### AIM OF THE EXERCISE
Nothing outside the lines below from the one containing "This screenshot has width=1238, height=307." through the one containing "Given: Click the 'Grammes' column header" is to be printed; print those exactly, ends included, and drop the pictures.

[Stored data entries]
---------------

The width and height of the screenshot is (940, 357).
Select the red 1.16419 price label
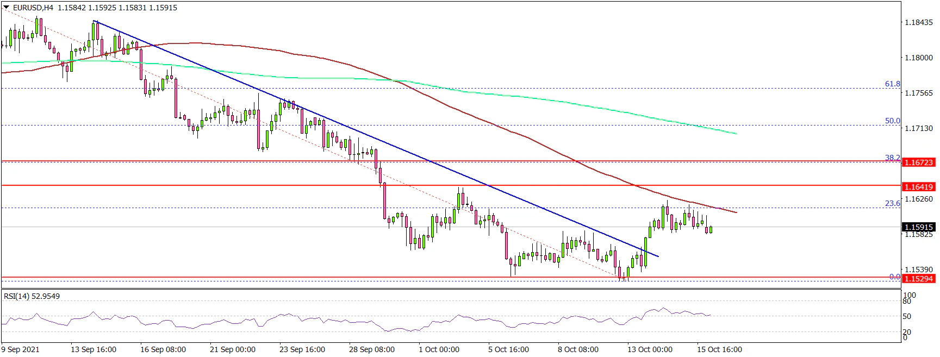(918, 187)
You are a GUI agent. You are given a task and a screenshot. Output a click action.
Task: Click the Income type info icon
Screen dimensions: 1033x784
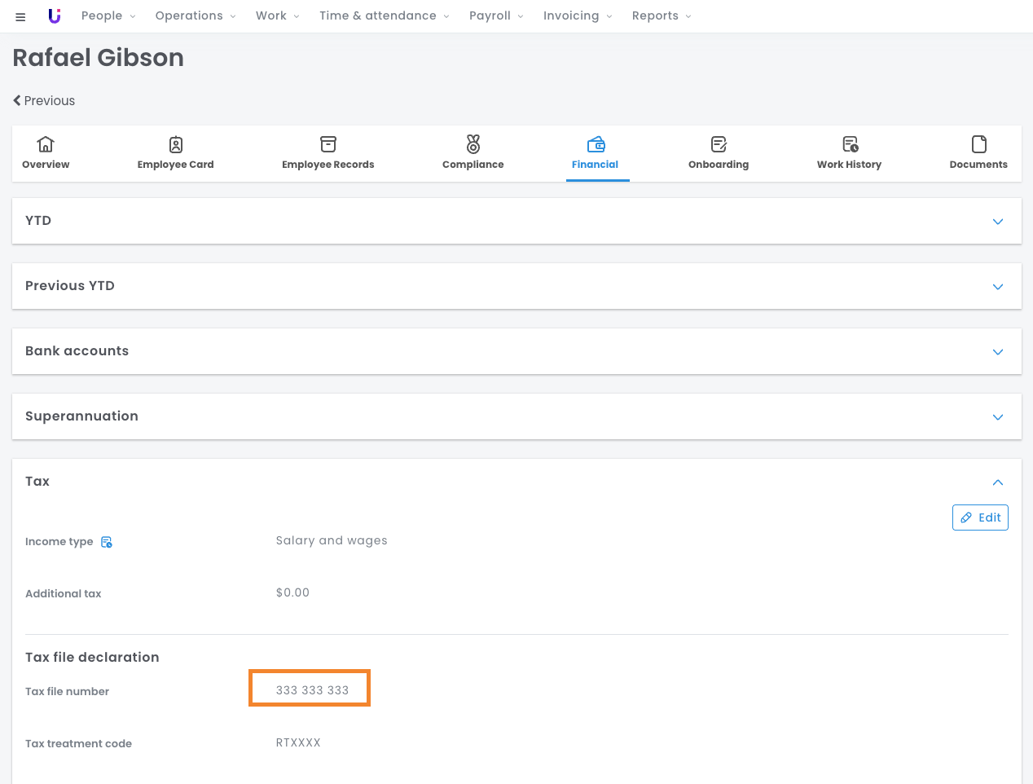[107, 542]
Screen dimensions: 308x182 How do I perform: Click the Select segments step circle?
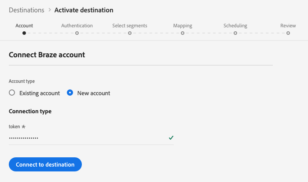[x=130, y=33]
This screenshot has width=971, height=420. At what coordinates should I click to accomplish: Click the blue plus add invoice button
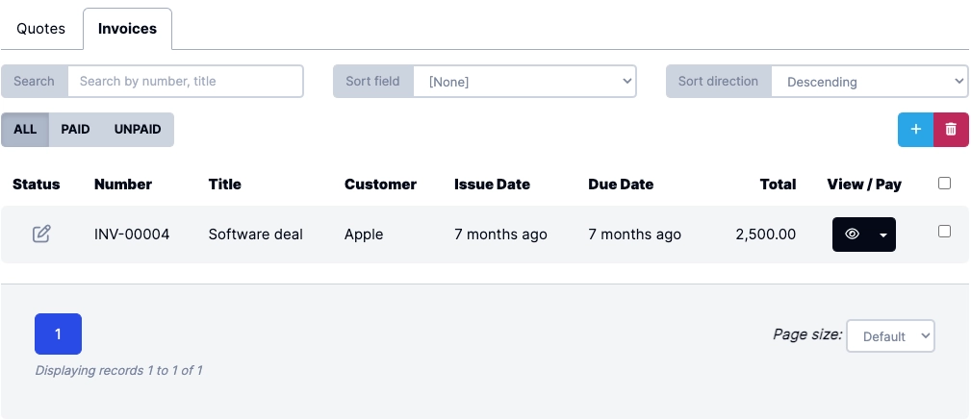pos(915,129)
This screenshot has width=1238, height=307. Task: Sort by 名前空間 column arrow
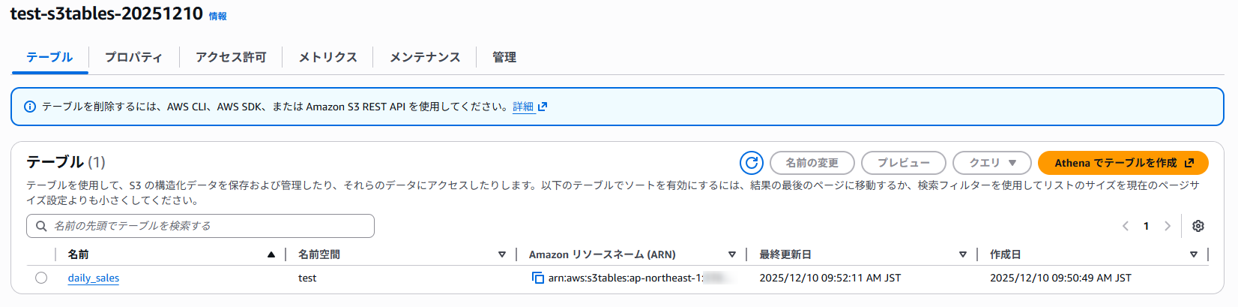[501, 254]
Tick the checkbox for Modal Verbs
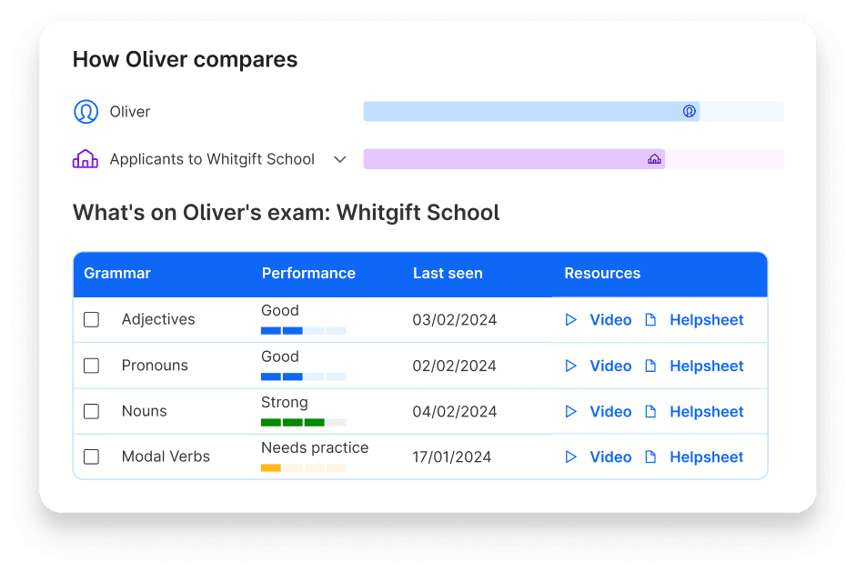856x572 pixels. [91, 457]
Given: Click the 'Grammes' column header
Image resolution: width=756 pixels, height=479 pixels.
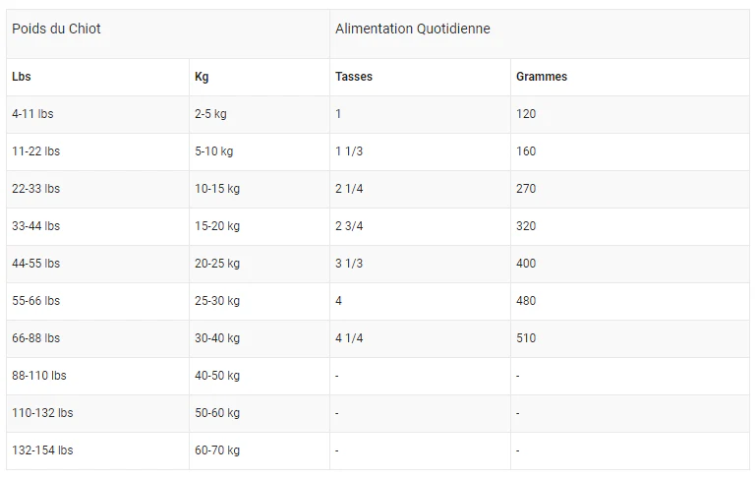Looking at the screenshot, I should tap(541, 77).
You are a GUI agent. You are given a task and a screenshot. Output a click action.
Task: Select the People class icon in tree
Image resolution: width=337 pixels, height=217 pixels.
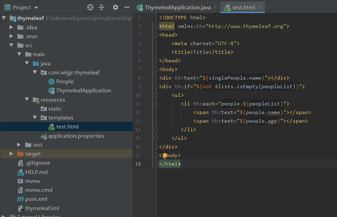point(51,82)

---------------

### EXERCISE RESULT
This screenshot has width=1238, height=307. Task: Sort by 名前空間 column arrow
[501, 254]
Tick the checkbox for Modal Verbs
856x572 pixels. [91, 457]
Given: Click the 'Grammes' column header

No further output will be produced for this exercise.